▸ **Aim of the exercise**:
Taking the entries below from the top, restate each line exactly and end with the line containing "Screen dimensions: 1400x1000".

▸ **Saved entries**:
- - - - - - -
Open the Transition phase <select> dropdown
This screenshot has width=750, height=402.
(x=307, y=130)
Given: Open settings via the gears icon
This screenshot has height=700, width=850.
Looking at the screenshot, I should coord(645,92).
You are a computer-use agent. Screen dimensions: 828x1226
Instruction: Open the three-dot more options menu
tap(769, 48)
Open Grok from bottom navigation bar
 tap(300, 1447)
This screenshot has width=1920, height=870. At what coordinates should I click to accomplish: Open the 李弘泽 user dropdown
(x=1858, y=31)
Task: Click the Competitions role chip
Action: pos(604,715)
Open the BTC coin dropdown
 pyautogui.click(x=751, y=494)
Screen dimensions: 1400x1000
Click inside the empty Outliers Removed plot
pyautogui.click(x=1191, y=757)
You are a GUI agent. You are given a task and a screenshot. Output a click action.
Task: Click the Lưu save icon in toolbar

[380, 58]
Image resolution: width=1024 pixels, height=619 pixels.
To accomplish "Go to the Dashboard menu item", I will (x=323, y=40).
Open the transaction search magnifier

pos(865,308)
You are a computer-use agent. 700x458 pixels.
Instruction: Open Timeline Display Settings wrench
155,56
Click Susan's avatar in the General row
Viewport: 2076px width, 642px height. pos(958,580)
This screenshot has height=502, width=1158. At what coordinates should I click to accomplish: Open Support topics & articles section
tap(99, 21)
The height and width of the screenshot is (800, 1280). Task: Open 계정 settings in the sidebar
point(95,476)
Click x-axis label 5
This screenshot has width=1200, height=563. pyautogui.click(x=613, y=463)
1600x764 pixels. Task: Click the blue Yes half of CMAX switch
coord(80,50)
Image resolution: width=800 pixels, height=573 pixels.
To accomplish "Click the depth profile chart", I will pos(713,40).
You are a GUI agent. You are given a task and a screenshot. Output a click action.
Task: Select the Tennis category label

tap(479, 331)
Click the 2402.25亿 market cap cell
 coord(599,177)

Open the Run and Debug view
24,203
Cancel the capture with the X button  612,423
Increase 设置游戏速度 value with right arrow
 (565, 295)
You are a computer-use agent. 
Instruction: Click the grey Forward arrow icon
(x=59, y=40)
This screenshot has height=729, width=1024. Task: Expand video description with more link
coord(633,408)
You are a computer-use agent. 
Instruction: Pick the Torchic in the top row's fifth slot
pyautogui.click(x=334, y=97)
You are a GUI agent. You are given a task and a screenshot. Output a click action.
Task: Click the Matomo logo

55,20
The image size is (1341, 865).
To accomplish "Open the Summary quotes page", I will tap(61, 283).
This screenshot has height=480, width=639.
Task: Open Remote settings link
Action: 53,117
- - - - - - -
▸ **Answer**:
Open the Transition phase <select> dropdown
This screenshot has width=750, height=402.
(x=307, y=130)
Given: Open settings via the gears icon
This screenshot has height=700, width=850.
Looking at the screenshot, I should coord(645,92).
You are a computer-use agent. Screen dimensions: 828x1226
Instruction: Open the three-dot more options menu
tap(769, 48)
Open Grok from bottom navigation bar
 tap(300, 1447)
This screenshot has width=1920, height=870. At what coordinates should I click to accomplish: Open the 李弘泽 user dropdown
(x=1858, y=31)
Task: Click the Competitions role chip
Action: pos(604,715)
Open the BTC coin dropdown
 pyautogui.click(x=751, y=494)
Screen dimensions: 1400x1000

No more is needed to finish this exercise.